Así que, en lugar de eso, les voy a contar una historia más interesante. A lo largo del mundial, un amigo y yo hemos estado narrando todos los partidos por twitter, esa página de internet que permite conectarte con todo el mundo a través de 140 caracteres. Se trata de la inmediatez absoluta: en cuestión de segundos puedes enterarte de cualquier cosa.

En este caso, nuestra idea fue narrar minuto a minuto todos los partidos de la Copa para oficinistas -ya saben, los conocidos como Godinez - que no tuvieran acceso a una televisión a horas de trabajo. O para aquellos que sí tuvieran el tiempo, pero que no pudieran ver el encuentro por culpa de los monopolios televisivos que vuelven al fútbol un deporte para privilegiados.

Hasta hoy todo marchaba bien. La cuenta, @2comentaristas, empezó a ganar impulso y seguidores. Fue mencionada en varios espacios. Un gran pasatiempo para mi amigo oficinista y yo, que no tengo trabajo fijo.

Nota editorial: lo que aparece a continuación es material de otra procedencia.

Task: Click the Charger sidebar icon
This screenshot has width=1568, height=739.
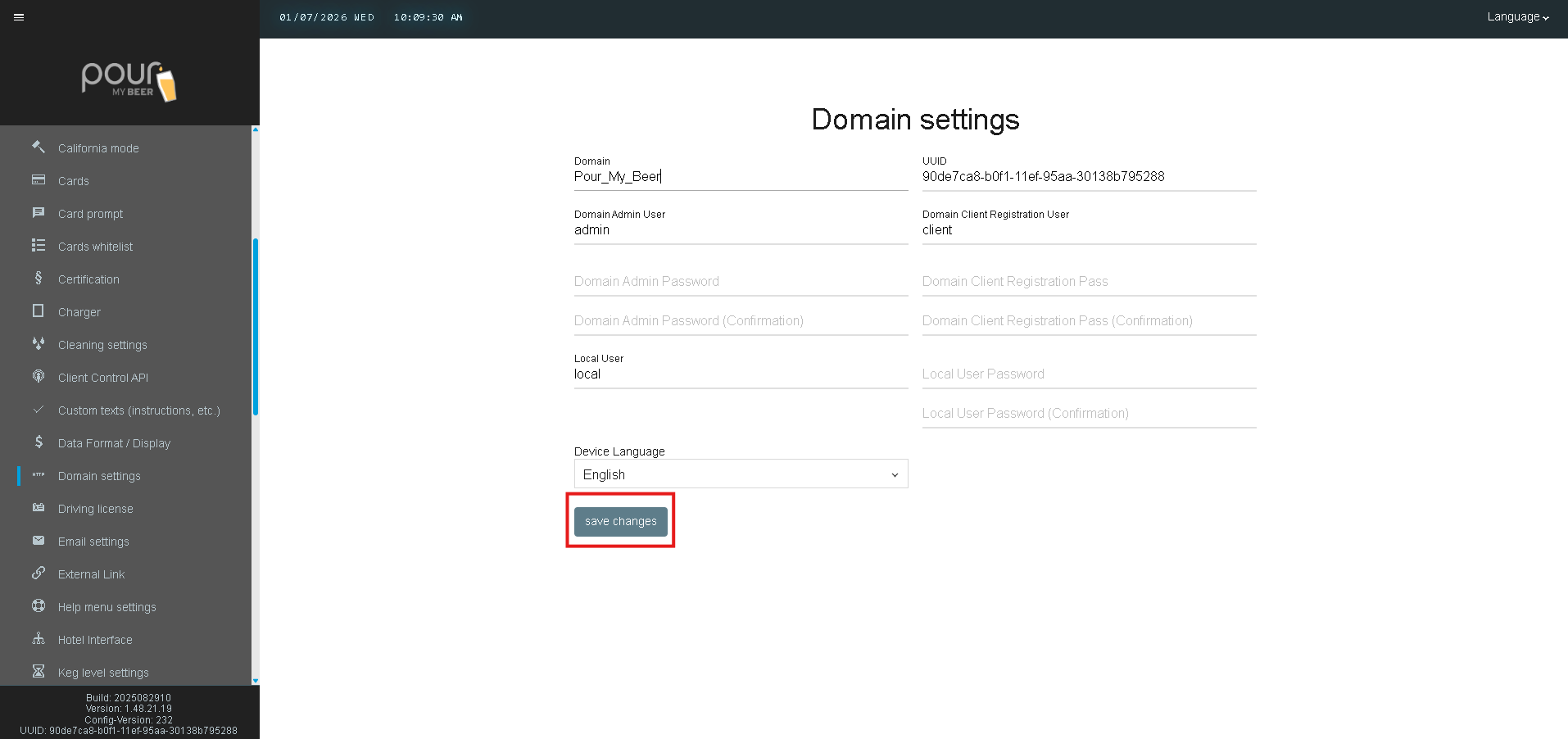Action: click(39, 311)
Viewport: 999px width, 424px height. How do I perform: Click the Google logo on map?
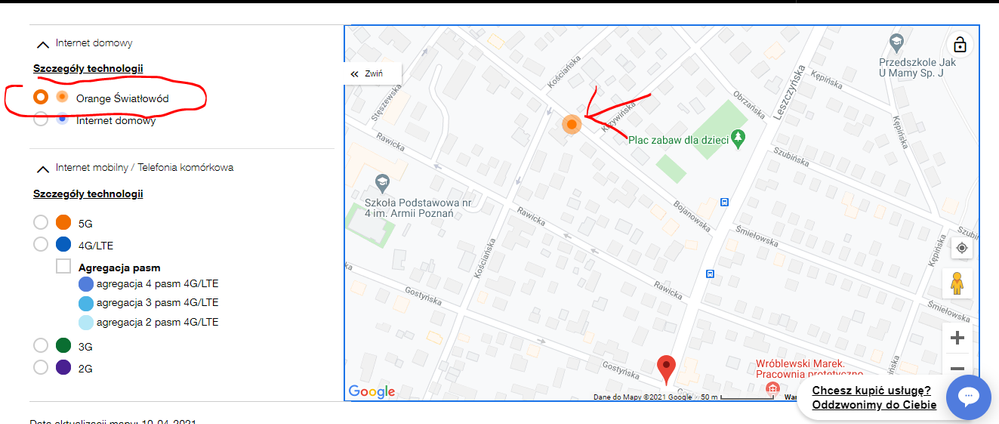[372, 391]
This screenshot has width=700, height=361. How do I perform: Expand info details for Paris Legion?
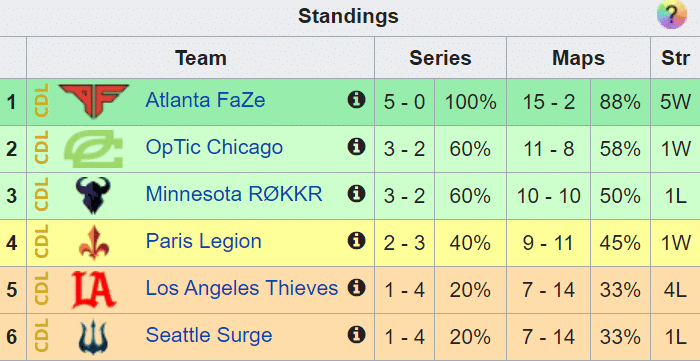356,241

Pero en el partido más importante del mundial, al menos para los mexicanos que se sienten ciudadanos no-reconocidos de la madre patria, el sistema se cayó. Cuántas veces no hemos escuchado esa frase aquí.

El partido iba empatado a cero al segundo tiempo. Y Twitter dejó de actualizarse. Nos quedamos comentando solos, en un espacio donde nadie nos podía leer. No obstante, seguimos la transmisión, cantamos el gol y anunciamos el silbatazo final: aunque nadie escuche, el fútbol debe ser narrado.